Inspiration
- Ops teams drown in alerts but still need human approvals; An actual on-call engineer wakes up late at night, goes through their runbook, finds the matching incident and the appropriate response, pays close attention to ensure no mistake is being made while making changes to the production environment directly. We wanted an autonomous helper that speaks runbooks, keeps humans in the loop, and can escalate through real collaboration channels like Slack.
- Building around Nia (context optimization) plus Slack/K8s workflows let us showcase an SRE copilot that feels more like a command center than a webform.
What it does
- Ingests incidents (manual POST, Databricks poller, or the supplied demo generator), matches to runbooks via hybrid BM25+Qdrant retrieval, optimizes the context with Nia, and asks Claude for a remediation command.
- Surfaces incidents on a retro command-center dashboard, funnels approvals to Slack with interactive buttons, executes locally or inside specific K8s pods, then logs every transition and generates follow-up proposal diffs.
- Ships a full /guide docs experience plus NAV links so users can explore flows without reading the repo.
How we built it
- FastAPI backend with SQLite for durable incident/event/proposal state; Qdrant + rank-bm25 + sentence-transformers for the matcher; Anthropic Claude for suggestions; Nia context optimizer built per SPEC.
- Static dashboard/docs written in vanilla HTML/CSS/JS but fully redesigned with ambient scanlines, LED status badges, live clock, toasts, and multi-section documentation.
- Slack approval pipeline implemented with slack-sdk WebClient + webhook router, plus new executors for SSH and K8s pods; Databricks poller streams incidents into the same flow.
Challenges we ran into
- Reconciling diverged branches (frontend vs arnav) that rewrote core modules differently (Nia features vs Slack/K8s).

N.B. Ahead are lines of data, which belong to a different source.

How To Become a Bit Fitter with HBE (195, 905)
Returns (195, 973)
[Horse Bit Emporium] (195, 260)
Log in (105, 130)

Merge conflicts spanned db schema, main workflow, and requirements, so we had to carefully unify both feature sets without losing behavior.
- Keeping severity/pod metadata consistent through models, DB migrations, ingestion, and UI, while ensuring legacy DBs auto-migrate.
- Validating commands safely for local/SSH/K8s execution and handling missing external services (Slack tokens, K8s clusters) during testing.
Accomplishments that we're proud of
- Retro-futuristic dashboard + comprehensive docs site that make the agent feel like a command ops console.
- Full Slack approval lifecycle with optional K8s targeting, Databricks ingestion, and automated runbook proposal generation all living together.
- Hardened persistence (severity + pod metadata), robust executor abstractions, and end-to-end audit logging for every optimization/approval step.
What we learned
- Maintaining feature-rich autonomy agents demands disciplined migrations and shared schemas—otherwise each branch invents conflicting realities.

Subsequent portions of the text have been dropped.